We then did 1:1 interviews with every member of the Board and the Senior Leadership Team to gather their individual views on which were the priority performance metrics for the next three years and which culture levers they thought would be most likely to achieve those performance metrics. We then took a look at the survey results, the spread of interview responses and combined them with the evidence base to generate a draft culture blueprint.

Then we did something that's rare. We held a workshop with the Board and Senior Leadership Team all attending to refine and confirm the final culture blueprint. This kind of workshop is rare because there are very few pieces of work those two groups need to actively co-create. The intersection between strategy and culture is one of those conversations where they all see value in co-creation. And there was in this case.
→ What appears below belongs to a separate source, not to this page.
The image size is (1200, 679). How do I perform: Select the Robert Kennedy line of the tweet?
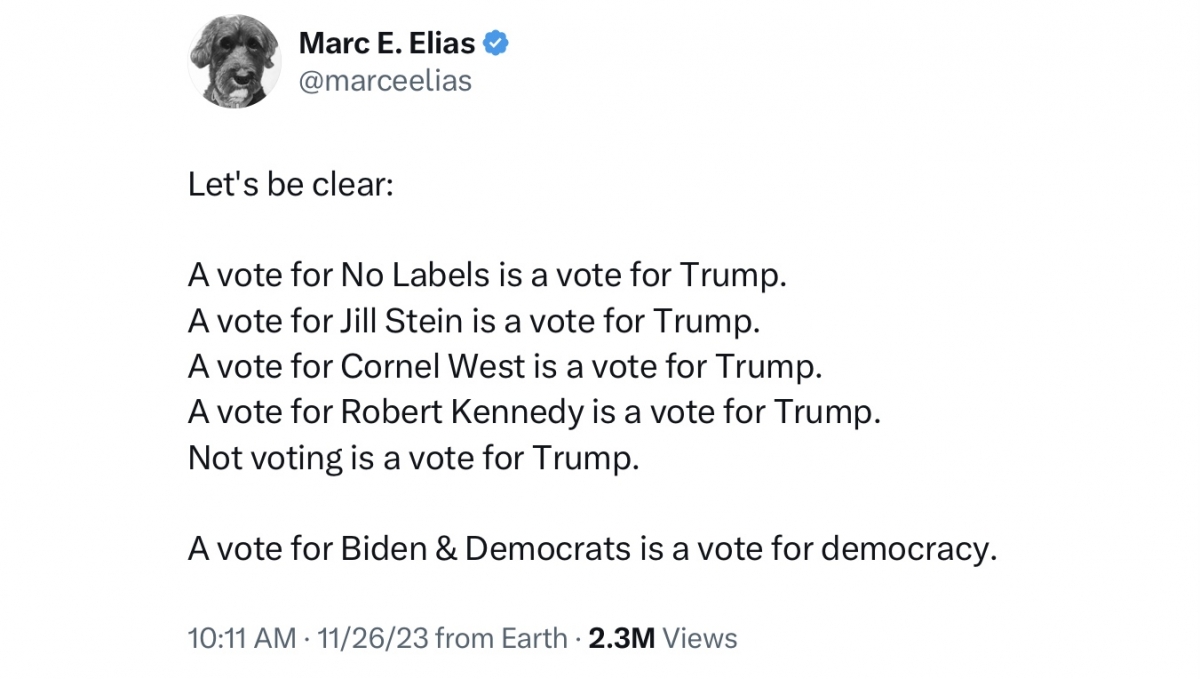click(534, 413)
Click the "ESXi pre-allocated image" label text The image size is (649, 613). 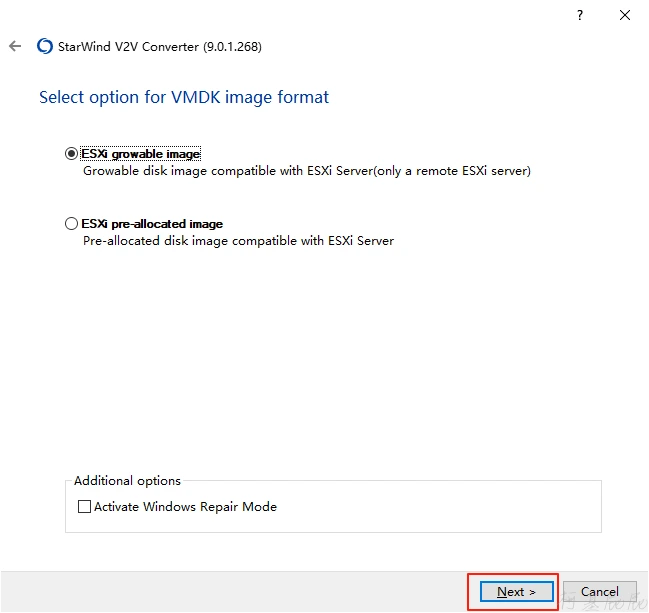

The workshop provided the opportunity to discuss and debate the priority performance metrics and the culture levers until they were agreed. The result was a culture blueprint that was built from three critical ingredients: the organisation's starting point (via the survey results), their current and expected context (via the interviews) and an impeccable evidence base (via the Denison benchmarks). It was a truly robust piece of work and, best of all, because it was genuinely co-created by all the most senior people in the organisation, there was no-one left who doubted it was the right way forward.

The culture blueprint became the centrepiece of the following strategic planning retreat, informed the leadership and capability strategy, allowed the performance metrics to be ranked and appropriate targets put in place, and continues to act as a touchstone for all planning.

It's not an abstract list of values, important though those are. It's not a statement of purpose, despite how motivating and necessary those are. It's a practical, applicable, tangible, commercial link between strategy and culture. Not a bad place to start.